Top of Records for processing
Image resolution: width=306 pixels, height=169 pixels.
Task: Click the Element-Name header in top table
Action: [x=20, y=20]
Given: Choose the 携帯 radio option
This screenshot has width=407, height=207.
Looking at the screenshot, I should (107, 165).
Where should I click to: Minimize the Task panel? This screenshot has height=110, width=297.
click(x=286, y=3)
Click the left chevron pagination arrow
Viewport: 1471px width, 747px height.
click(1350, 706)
Bottom of Records for processing
Top of Records for processing
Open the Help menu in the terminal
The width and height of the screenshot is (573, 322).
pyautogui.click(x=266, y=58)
Bottom of Records for processing
Top of Records for processing
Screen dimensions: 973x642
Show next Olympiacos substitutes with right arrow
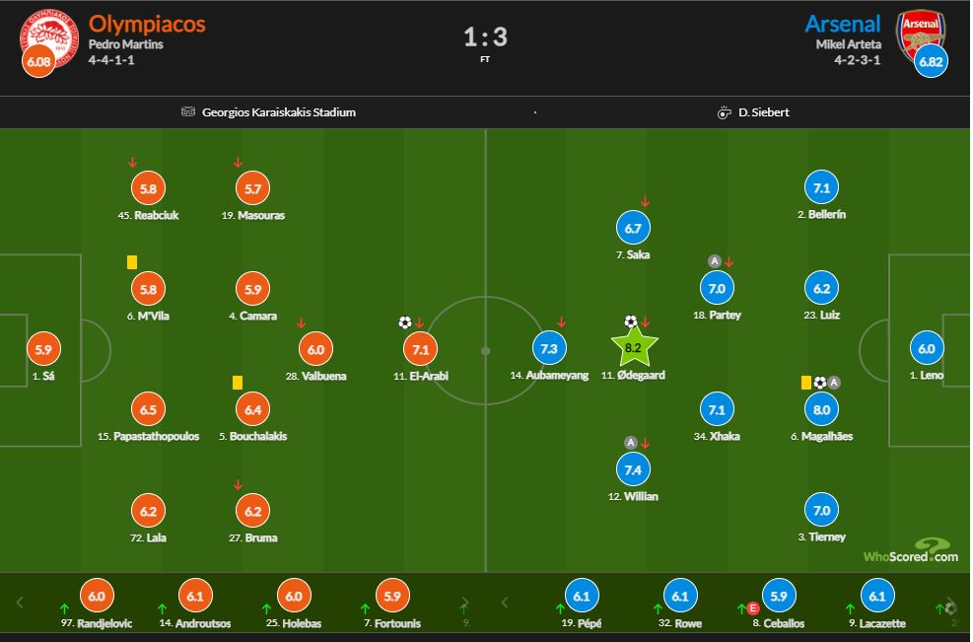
Bottom of Records for processing
* _Problem requirements_: Look above for the line holding "Screen dimensions: 973x642", then set down exactly that line and every line after it up to and including the line holding "Show next Olympiacos", with nothing else.

* _The completed task_:
Screen dimensions: 973x642
Show next Olympiacos substitutes with right arrow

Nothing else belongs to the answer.